→ Things to do:
#1 Decide whether each statement below agrees with the article on Intel's vPro platform. Answer yes or no for each, and quote the text's deciding words.
(a) Dell offers vPro in some of its desktops.
(b) The new platform includes the Q35 Express chip set.
(c) With Weybridge, users need extra software to use the basic filtering.
#2 Write the next part of the article on Intel's vPro platform, picking up after its last sentence.

→ Document section:
Intel is gearing up to launch the newest platform for its vPro technology.
The world's largest maker of processors is preparing to launch its new vPro platform, which the company has dubbed "Weybridge," by the second half of this year. This updated platform will still be based on Intel's Core 2 Duo processor but it will also include a new chip set and gigabit networking, as well as updated security and management features.
The Santa Clara, Calif., company launched its vPro brand in April, and the original business desktop chip management platform began shipping to OEMs in September.
vPro is Intel's attempt to provide customers and IT professionals with enhanced manageability, better security and a more energy efficient platform, said Mike Ferron-Jones, the director of digital office platform marketing at Intel.
With the original vPro platform, Intel officials said the technology would allow easier remote management of desktops, promote closer ties to the manufacturers of management software and increase security. These features revolved around the company's AMT (Active Management Technology) and its use of virtualization.
AMT allowed Intel to provide a hardware and software management engine that allows a number of "on-board" capabilities, such as monitoring both a PC's hardware and software configuration to give a holistic view of the system.
Since launching the first vPro platform last year, Intel said nearly all the major OEMs, including Hewlett-Packard, Gateway, Acer and Lenovo are offering vPro in some desktops. The only large OEM not offering vPro in a PC is Dell, although an additional vPro announcement is expected within a few weeks.
With the new platform, Intel offers slightly different Core 2 Duo model numbers to go with the new platform.
The updated platform will also include Intel's latest chip set, the Q35 Express, along with the company's 82566DM gigabit network interface connector.
In addition, Intel will roll out the third generation of AMT. This latest version of AMT will embed basic filtering technology into the firmware of the silicon itself. Although vPro technology allows for third-party software, this layer of security will now be included within the platform itself.
"With Weybridge, the basic filtering technology is right within the firmware," Ferron-Jones said. "The platform is now equipped with rudimentary filtering, whether there is third-party software of not. The user now does not have to have extra software to take advantage of this filtering technology."
Ferron-Jones said this filter technology will help protect the PC from common security concerns, such as worms, as well as offer a level of protection to the machine both before and after the actual third-party software security is activated. The technology also alerts the IT administration of the problems and can isolate a single machine from the network.
Intel will also include what the company calls its TXT (Trusted Execution Technology) in the new platform. Ferron-Jones explained that TXT is the final realization of the company's "LaGrande Technology," which has been talked about for several years.

→ Supplied data:
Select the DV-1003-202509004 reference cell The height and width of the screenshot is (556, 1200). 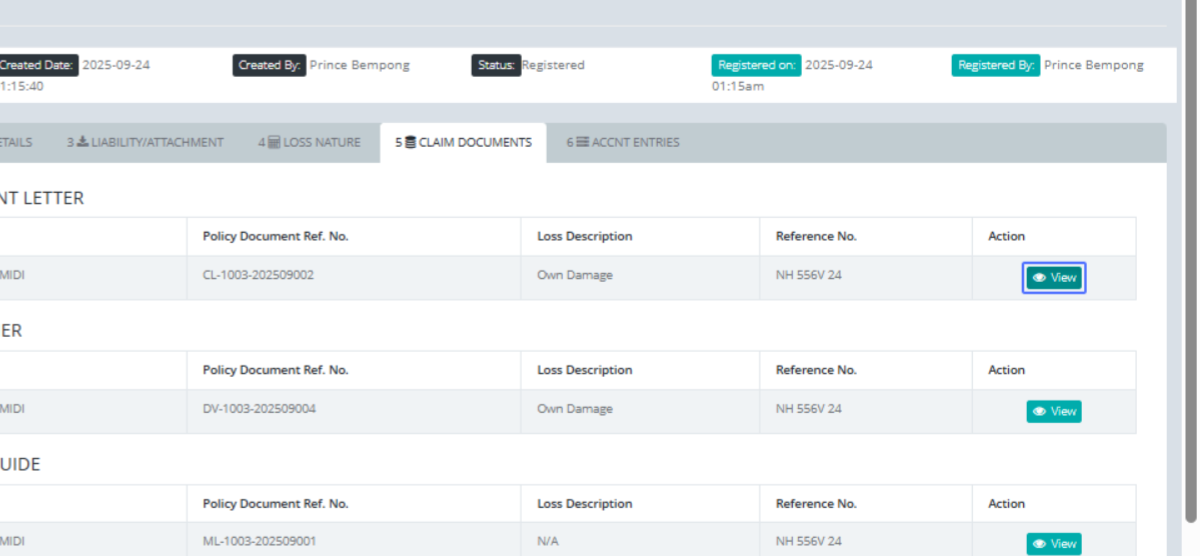click(259, 409)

→ Exercise responses:
#1
(a) No: "The only large OEM not offering vPro in a PC is Dell"
(b) Yes: "Intel's latest chip set, the Q35 Express"
(c) No: "The user now does not have to have extra software to take advantage of this filtering technology."

#2
The TXT tool works with TPMs (Trusted Platform Module 1.2) and basically perform three functions with the vPro platform. First, TXT allows new software to be booted into a known, trusted state.
With the help of virtualization, TXT can also isolate applications within a memory partition and isolate the application with the hardware. This means that no additional hardware or software can access that application.
Finally, once an application is removed, TXT ensures that all data and information is purged from the system.
The new vPro platform will also support new management standards, including new guidelines from the Desktop Mobile Working Group, which creates management standards for laptops and desktops, and Web Services Management, which provides guidance for the management of standards based on Web-services architecture.
(Intel is either the primary author or co-sponsor of the new management standards for both groups.)
Ferron-Jones said Intel will continue to up the vPro platform each year. The new platform standards found in Weybridge will likely appear by the second half of 2007. Intel will also include some features found in the original vPro platform when the company launches its new "Santa Rosa" platform for laptops later this year.
Roger Kay, the president of Endpoint Technologies Associates, said Intel has taken an incremental step in improving vPro, but these steps were critical to the success of the platform.
"It's an incremental improvement, but I think that small improvements have made vPro a lot more useful than before," Kay said. "I think adding the trusted platform module is a big step for them and the standards they are incorporating are also important."
Kay also thought that Intel had made the smart move by sticking with TMP 1.2 standards instead of trying to invent its own security standards.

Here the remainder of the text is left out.